问题
I have a table INTERACTIONS
CustomerID | Channel | Response
-----------+---------+----------
245 | SMS | Accept
245 | PUSH | Ignore
247 | SMS | Accept
249 | PUSH | Ignore
When I make request
SELECT COUNT(DISTINCT CUSTOMERID) AS Customers
FROM INTERACTIONS;
I get result 7440
When I make query with group by Channel, and then calculate sum for all groups:
SELECT SUM(CUSTOMERS)
FROM
(SELECT
CHANNEL,
COUNT(DISTINCT CUSTOMERID) AS Customers
FROM
INTERACTIONS
GROUP BY
CHANNEL);
I get result 9993
Why? What's wrong? I expect that number of all customers is the same.
回答1:
It is right there in your sample data. The distinct customers are:
245, 247, 249
When you group by channel the 245
customer appears separately for PUSH and SMS:
SMS | 245, 247
PUSH | 245, 249
Thus COUNT(DISTINCT x) GROUP BY y
could be greater than COUNT(DISTINCT x) -- NO GROUP BY
.
回答2:
SELECT CHANNEL,
COUNT(DISTINCT CUSTOMERID) AS Customers
FROM INTERACTIONS
GROUP BY CHANNEL
That query gives you distinct CUSTOMERID
per Channel. It is possible that same CUSTOMERID
values exist among different Channels, thus they would be counted that many times in the final sum (9993).

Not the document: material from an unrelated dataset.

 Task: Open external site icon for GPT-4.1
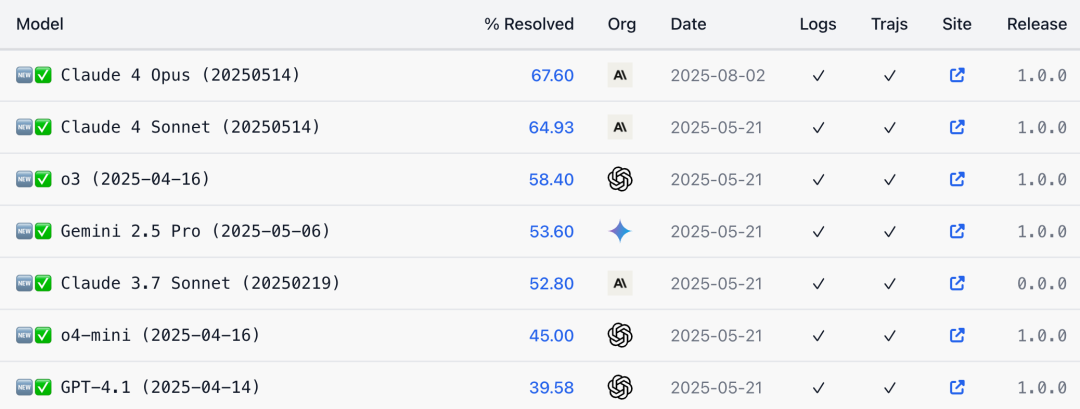coord(957,388)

You could check that out by converting the query to this one, that would give you the number of Channels per CUSTOMERID:
SELECT CUSTOMERID,
COUNT(DISTINCT CHANNEL) AS Channels
FROM INTERACTIONS
GROUP BY CHANNEL
HAVING COUNT(DISTINCT CHANNEL) > 1
回答3:
you got different result because different CHANNEL PUSH
and SMS
contains same id 245 , as a result when you COUNT(DISTINCT CUSTOMERID)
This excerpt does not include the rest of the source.